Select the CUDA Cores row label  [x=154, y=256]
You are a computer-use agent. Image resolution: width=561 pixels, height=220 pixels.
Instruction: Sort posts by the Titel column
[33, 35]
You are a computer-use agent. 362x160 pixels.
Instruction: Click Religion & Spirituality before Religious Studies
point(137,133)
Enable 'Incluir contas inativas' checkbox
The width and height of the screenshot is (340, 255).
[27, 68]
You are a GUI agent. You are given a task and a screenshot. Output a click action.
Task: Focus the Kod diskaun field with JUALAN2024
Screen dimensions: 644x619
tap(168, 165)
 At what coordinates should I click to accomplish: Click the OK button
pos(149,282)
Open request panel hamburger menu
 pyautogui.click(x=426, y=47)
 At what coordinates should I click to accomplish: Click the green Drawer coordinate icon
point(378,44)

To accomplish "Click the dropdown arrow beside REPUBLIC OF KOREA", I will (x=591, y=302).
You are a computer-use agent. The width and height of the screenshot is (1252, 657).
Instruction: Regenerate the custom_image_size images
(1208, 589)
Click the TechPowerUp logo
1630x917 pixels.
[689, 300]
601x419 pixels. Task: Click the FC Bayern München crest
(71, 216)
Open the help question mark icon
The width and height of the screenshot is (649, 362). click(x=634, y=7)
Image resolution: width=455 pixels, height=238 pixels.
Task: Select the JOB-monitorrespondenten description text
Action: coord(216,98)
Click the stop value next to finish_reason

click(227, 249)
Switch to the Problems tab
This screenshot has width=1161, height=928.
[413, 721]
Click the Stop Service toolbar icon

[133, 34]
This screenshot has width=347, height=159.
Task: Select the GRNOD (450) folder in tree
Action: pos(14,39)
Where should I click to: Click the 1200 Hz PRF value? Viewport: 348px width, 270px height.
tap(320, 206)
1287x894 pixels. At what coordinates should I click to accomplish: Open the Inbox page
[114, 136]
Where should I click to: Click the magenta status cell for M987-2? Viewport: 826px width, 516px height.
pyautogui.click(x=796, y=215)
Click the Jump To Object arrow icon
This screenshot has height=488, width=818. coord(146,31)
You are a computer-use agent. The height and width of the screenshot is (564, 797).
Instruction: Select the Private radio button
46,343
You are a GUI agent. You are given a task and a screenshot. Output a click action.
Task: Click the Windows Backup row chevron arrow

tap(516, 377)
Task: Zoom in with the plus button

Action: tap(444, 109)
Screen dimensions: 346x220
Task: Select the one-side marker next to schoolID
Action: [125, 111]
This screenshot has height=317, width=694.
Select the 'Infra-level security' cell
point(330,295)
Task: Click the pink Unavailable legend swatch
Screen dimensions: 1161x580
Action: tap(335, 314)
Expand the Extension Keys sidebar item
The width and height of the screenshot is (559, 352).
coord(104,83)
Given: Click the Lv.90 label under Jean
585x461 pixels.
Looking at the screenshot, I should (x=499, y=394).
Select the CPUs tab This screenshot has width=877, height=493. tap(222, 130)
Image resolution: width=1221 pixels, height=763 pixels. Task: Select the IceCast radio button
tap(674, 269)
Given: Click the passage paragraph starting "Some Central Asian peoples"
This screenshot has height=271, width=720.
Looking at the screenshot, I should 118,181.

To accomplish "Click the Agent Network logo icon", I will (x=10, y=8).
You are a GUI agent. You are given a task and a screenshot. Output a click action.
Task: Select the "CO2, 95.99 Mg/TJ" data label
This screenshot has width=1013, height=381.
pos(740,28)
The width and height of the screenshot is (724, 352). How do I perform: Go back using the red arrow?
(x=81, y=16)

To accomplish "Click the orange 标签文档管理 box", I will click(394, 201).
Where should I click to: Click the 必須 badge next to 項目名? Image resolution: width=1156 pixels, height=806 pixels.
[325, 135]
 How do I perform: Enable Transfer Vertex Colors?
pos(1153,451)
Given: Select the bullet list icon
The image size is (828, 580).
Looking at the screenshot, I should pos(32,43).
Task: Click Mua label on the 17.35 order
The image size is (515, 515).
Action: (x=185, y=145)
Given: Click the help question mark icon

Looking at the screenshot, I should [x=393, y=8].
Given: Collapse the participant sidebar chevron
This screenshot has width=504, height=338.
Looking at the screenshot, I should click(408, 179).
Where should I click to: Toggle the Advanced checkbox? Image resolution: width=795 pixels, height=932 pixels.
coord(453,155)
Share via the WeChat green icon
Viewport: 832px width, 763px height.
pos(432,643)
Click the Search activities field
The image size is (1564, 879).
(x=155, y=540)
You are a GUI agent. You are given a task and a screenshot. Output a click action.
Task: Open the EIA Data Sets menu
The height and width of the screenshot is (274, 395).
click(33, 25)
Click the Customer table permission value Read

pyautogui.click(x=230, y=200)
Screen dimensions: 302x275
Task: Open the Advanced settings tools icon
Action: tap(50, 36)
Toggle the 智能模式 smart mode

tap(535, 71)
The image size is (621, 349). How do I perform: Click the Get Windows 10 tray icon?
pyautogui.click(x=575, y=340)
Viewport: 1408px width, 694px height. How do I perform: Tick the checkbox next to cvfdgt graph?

********

● **The problem**
Convert all the lines above into a Markdown table with the columns "Row" and "Item line." Number each row and leave out the blank lines.

● **Solution for this exercise**
| Row | Item line |
|---|---|
| 1 | Select the CUDA Cores row label  [x=154, y=256] |
| 2 | You are a computer-use agent. Image resolution: width=561 pixels, height=220 pixels. |
| 3 | Instruction: Sort posts by the Titel column |
| 4 | [33, 35] |
| 5 | You are a computer-use agent. 362x160 pixels. |
| 6 | Instruction: Click Religion & Spirituality before Religious Studies |
| 7 | point(137,133) |
| 8 | Enable 'Incluir contas inativas' checkbox |
| 9 | The width and height of the screenshot is (340, 255). |
| 10 | [27, 68] |
| 11 | You are a GUI agent. You are given a task and a screenshot. Output a click action. |
| 12 | Task: Focus the Kod diskaun field with JUALAN2024 |
| 13 | Screen dimensions: 644x619 |
| 14 | tap(168, 165) |
| 15 |  At what coordinates should I click to accomplish: Click the OK button |
| 16 | pos(149,282) |
| 17 | Open request panel hamburger menu |
| 18 |  pyautogui.click(x=426, y=47) |
| 19 |  At what coordinates should I click to accomplish: Click the green Drawer coordinate icon |
| 20 | point(378,44) |
| 21 | To accomplish "Click the dropdown arrow beside REPUBLIC OF KOREA", I will (x=591, y=302). |
| 22 | You are a computer-use agent. The width and height of the screenshot is (1252, 657). |
| 23 | Instruction: Regenerate the custom_image_size images |
| 24 | (1208, 589) |
| 25 | Click the TechPowerUp logo |
| 26 | 1630x917 pixels. |
| 27 | [689, 300] |
| 28 | 601x419 pixels. Task: Click the FC Bayern München crest |
| 29 | (71, 216) |
| 30 | Open the help question mark icon |
| 31 | The width and height of the screenshot is (649, 362). click(x=634, y=7) |
| 32 | Image resolution: width=455 pixels, height=238 pixels. |
| 33 | Task: Select the JOB-monitorrespondenten description text |
| 34 | Action: coord(216,98) |
| 35 | Click the stop value next to finish_reason |
| 36 | click(227, 249) |
| 37 | Switch to the Problems tab |
| 38 | This screenshot has width=1161, height=928. |
| 39 | [413, 721] |
| 40 | Click the Stop Service toolbar icon |
| 41 | [133, 34] |
| 42 | This screenshot has width=347, height=159. |
| 43 | Task: Select the GRNOD (450) folder in tree |
| 44 | Action: pos(14,39) |
| 45 | Where should I click to: Click the 1200 Hz PRF value? Viewport: 348px width, 270px height. |
| 46 | tap(320, 206) |
| 47 | 1287x894 pixels. At what coordinates should I click to accomplish: Open the Inbox page |
| 48 | [114, 136] |
| 49 | Where should I click to: Click the magenta status cell for M987-2? Viewport: 826px width, 516px height. |
| 50 | pyautogui.click(x=796, y=215) |
| 51 | Click the Jump To Object arrow icon |
| 52 | This screenshot has height=488, width=818. coord(146,31) |
| 53 | You are a computer-use agent. The height and width of the screenshot is (564, 797). |
| 54 | Instruction: Select the Private radio button |
| 55 | 46,343 |
| 56 | You are a GUI agent. You are given a task and a screenshot. Output a click action. |
| 57 | Task: Click the Windows Backup row chevron arrow |
| 58 | tap(516, 377) |
| 59 | Task: Zoom in with the plus button |
| 60 | Action: tap(444, 109) |
| 61 | Screen dimensions: 346x220 |
| 62 | Task: Select the one-side marker next to schoolID |
| 63 | Action: [125, 111] |
| 64 | This screenshot has height=317, width=694. |
| 65 | Select the 'Infra-level security' cell |
| 66 | point(330,295) |
| 67 | Task: Click the pink Unavailable legend swatch |
| 68 | Screen dimensions: 1161x580 |
| 69 | Action: tap(335, 314) |
| 70 | Expand the Extension Keys sidebar item |
| 71 | The width and height of the screenshot is (559, 352). |
| 72 | coord(104,83) |
| 73 | Given: Click the Lv.90 label under Jean |
| 74 | 585x461 pixels. |
| 75 | Looking at the screenshot, I should (x=499, y=394). |
| 76 | Select the CPUs tab This screenshot has width=877, height=493. tap(222, 130) |
| 77 | Image resolution: width=1221 pixels, height=763 pixels. Task: Select the IceCast radio button |
| 78 | tap(674, 269) |
| 79 | Given: Click the passage paragraph starting "Some Central Asian peoples" |
| 80 | This screenshot has height=271, width=720. |
| 81 | Looking at the screenshot, I should 118,181. |
| 82 | To accomplish "Click the Agent Network logo icon", I will (x=10, y=8). |
| 83 | You are a GUI agent. You are given a task and a screenshot. Output a click action. |
| 84 | Task: Select the "CO2, 95.99 Mg/TJ" data label |
| 85 | This screenshot has width=1013, height=381. |
| 86 | pos(740,28) |
| 87 | The width and height of the screenshot is (724, 352). How do I perform: Go back using the red arrow? |
| 88 | (x=81, y=16) |
| 89 | To accomplish "Click the orange 标签文档管理 box", I will click(394, 201). |
| 90 | Where should I click to: Click the 必須 badge next to 項目名? Image resolution: width=1156 pixels, height=806 pixels. |
| 91 | [325, 135] |
| 92 |  How do I perform: Enable Transfer Vertex Colors? |
| 93 | pos(1153,451) |
| 94 | Given: Select the bullet list icon |
| 95 | The image size is (828, 580). |
| 96 | Looking at the screenshot, I should pos(32,43). |
| 97 | Task: Click Mua label on the 17.35 order |
| 98 | The image size is (515, 515). |
| 99 | Action: (x=185, y=145) |
| 100 | Given: Click the help question mark icon |
| 101 | Looking at the screenshot, I should [x=393, y=8]. |
| 102 | Given: Collapse the participant sidebar chevron |
| 103 | This screenshot has width=504, height=338. |
| 104 | Looking at the screenshot, I should click(408, 179). |
| 105 | Where should I click to: Toggle the Advanced checkbox? Image resolution: width=795 pixels, height=932 pixels. |
| 106 | coord(453,155) |
| 107 | Share via the WeChat green icon |
| 108 | Viewport: 832px width, 763px height. |
| 109 | pos(432,643) |
| 110 | Click the Search activities field |
| 111 | The image size is (1564, 879). |
| 112 | (x=155, y=540) |
| 113 | You are a GUI agent. You are given a task and a screenshot. Output a click action. |
| 114 | Task: Open the EIA Data Sets menu |
| 115 | The height and width of the screenshot is (274, 395). |
| 116 | click(33, 25) |
| 117 | Click the Customer table permission value Read |
| 118 | pyautogui.click(x=230, y=200) |
| 119 | Screen dimensions: 302x275 |
| 120 | Task: Open the Advanced settings tools icon |
| 121 | Action: tap(50, 36) |
| 122 | Toggle the 智能模式 smart mode |
| 123 | tap(535, 71) |
| 124 | The image size is (621, 349). How do I perform: Click the Get Windows 10 tray icon? |
| 125 | pyautogui.click(x=575, y=340) |
| 126 | Viewport: 1408px width, 694px height. How do I perform: Tick the checkbox next to cvfdgt graph? |